### Brief
Of the entries below, return only those lines from the line with "[Share on Google+] (187, 575)" to the line with "Hire (15, 2417)", exactly, both included.

### Data supplied
================================
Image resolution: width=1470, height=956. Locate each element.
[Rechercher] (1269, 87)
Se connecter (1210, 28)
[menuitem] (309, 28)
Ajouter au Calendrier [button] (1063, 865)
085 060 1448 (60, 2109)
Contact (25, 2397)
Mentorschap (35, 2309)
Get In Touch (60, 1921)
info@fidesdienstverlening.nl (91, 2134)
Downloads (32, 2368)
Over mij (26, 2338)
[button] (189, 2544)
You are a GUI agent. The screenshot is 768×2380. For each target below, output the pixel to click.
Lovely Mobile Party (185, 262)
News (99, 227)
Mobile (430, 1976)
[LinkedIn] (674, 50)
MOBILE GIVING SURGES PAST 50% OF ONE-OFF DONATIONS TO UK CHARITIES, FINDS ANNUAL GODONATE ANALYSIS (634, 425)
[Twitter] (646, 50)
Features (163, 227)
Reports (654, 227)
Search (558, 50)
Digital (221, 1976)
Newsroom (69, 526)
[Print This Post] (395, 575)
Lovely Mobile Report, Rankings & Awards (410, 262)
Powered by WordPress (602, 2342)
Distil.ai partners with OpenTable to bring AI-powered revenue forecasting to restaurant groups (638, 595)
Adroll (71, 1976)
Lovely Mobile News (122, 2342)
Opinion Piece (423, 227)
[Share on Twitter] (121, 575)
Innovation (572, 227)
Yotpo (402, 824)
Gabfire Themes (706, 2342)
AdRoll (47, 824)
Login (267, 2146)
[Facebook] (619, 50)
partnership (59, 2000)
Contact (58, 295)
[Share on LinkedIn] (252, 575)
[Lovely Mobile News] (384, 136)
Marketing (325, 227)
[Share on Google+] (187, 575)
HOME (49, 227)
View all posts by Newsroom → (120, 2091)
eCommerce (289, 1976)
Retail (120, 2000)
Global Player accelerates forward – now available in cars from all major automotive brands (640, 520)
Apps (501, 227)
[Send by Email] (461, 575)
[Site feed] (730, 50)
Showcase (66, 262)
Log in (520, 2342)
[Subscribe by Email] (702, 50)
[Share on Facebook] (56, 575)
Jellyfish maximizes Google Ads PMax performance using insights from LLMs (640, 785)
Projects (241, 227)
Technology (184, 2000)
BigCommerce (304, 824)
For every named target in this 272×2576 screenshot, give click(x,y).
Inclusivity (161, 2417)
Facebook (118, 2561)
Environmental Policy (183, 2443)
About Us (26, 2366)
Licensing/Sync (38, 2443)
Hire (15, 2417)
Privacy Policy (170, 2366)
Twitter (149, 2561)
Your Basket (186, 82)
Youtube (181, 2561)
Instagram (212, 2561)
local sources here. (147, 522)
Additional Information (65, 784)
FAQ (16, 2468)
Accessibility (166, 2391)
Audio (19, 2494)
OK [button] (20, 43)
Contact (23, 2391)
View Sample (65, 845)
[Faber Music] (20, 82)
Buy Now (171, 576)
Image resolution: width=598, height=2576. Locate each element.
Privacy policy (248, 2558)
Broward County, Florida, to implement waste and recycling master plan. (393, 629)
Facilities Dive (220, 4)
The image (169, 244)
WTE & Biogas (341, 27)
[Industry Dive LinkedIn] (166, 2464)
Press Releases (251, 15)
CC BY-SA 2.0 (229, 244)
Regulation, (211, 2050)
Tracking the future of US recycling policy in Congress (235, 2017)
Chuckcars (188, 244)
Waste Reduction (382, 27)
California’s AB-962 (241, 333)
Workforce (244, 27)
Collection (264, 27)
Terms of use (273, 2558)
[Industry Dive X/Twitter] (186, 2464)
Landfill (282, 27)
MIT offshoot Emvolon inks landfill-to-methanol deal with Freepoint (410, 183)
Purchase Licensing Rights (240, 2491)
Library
================================
### Written answer
[Share on Google+] (187, 575)
HOME (49, 227)
View all posts by Newsroom → (120, 2091)
eCommerce (289, 1976)
Retail (120, 2000)
Global Player accelerates forward – now available in cars from all major automotive brands (640, 520)
Apps (501, 227)
[Send by Email] (461, 575)
[Site feed] (730, 50)
Showcase (66, 262)
Log in (520, 2342)
[Subscribe by Email] (702, 50)
[Share on Facebook] (56, 575)
Jellyfish maximizes Google Ads PMax performance using insights from LLMs (640, 785)
Projects (241, 227)
Technology (184, 2000)
BigCommerce (304, 824)
For every named target in this 272×2576 screenshot, give click(x,y).
Inclusivity (161, 2417)
Facebook (118, 2561)
Environmental Policy (183, 2443)
About Us (26, 2366)
Licensing/Sync (38, 2443)
Hire (15, 2417)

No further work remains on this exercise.